- WHAT TO WORK ON
Lines that contain the string "agent" are the ones to list; copy all of them from the records.

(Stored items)
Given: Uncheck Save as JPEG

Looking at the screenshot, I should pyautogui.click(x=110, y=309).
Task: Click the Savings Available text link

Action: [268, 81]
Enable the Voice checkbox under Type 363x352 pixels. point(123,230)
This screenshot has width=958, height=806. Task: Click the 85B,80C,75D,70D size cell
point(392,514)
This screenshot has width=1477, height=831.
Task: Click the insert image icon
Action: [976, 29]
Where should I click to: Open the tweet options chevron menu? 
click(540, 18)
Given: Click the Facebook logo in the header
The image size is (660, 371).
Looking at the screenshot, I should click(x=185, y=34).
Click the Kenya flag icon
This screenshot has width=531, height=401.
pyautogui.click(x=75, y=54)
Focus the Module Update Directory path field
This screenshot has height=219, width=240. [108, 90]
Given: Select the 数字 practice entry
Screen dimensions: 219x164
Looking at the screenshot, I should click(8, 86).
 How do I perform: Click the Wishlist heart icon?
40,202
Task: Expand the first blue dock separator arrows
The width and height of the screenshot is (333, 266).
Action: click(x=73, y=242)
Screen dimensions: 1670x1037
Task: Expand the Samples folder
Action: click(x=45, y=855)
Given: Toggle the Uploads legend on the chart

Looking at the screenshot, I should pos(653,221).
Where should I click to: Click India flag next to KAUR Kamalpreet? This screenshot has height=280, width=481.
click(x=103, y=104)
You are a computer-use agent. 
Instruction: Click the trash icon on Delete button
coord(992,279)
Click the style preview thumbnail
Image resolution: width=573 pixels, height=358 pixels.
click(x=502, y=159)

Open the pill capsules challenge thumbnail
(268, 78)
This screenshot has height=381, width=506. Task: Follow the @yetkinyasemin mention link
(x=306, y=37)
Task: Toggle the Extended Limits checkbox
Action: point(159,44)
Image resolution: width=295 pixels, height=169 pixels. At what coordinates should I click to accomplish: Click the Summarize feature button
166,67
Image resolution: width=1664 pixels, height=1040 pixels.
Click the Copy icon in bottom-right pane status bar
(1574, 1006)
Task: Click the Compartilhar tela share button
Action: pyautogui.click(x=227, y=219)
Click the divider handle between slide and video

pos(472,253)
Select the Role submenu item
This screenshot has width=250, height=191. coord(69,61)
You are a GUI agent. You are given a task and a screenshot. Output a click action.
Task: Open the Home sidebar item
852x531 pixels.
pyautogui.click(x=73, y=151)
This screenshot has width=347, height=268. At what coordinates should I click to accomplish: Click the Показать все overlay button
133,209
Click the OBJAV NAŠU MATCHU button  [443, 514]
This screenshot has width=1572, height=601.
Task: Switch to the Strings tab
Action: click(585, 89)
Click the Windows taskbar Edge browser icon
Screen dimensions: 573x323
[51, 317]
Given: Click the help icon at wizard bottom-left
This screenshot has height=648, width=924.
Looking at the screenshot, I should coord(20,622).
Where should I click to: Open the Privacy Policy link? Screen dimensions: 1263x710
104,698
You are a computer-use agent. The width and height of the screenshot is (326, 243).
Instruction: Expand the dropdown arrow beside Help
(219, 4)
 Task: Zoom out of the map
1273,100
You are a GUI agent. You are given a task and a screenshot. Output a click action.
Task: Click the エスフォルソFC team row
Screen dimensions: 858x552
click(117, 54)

- TASK OUTPUT
You are a computer-use agent. 
You are a GUI agent. You are given a task and a screenshot. Output a click action.
You are a computer-use agent. The width and height of the screenshot is (326, 243).
You are a GUI agent. You are given a task and a screenshot. Output a click action.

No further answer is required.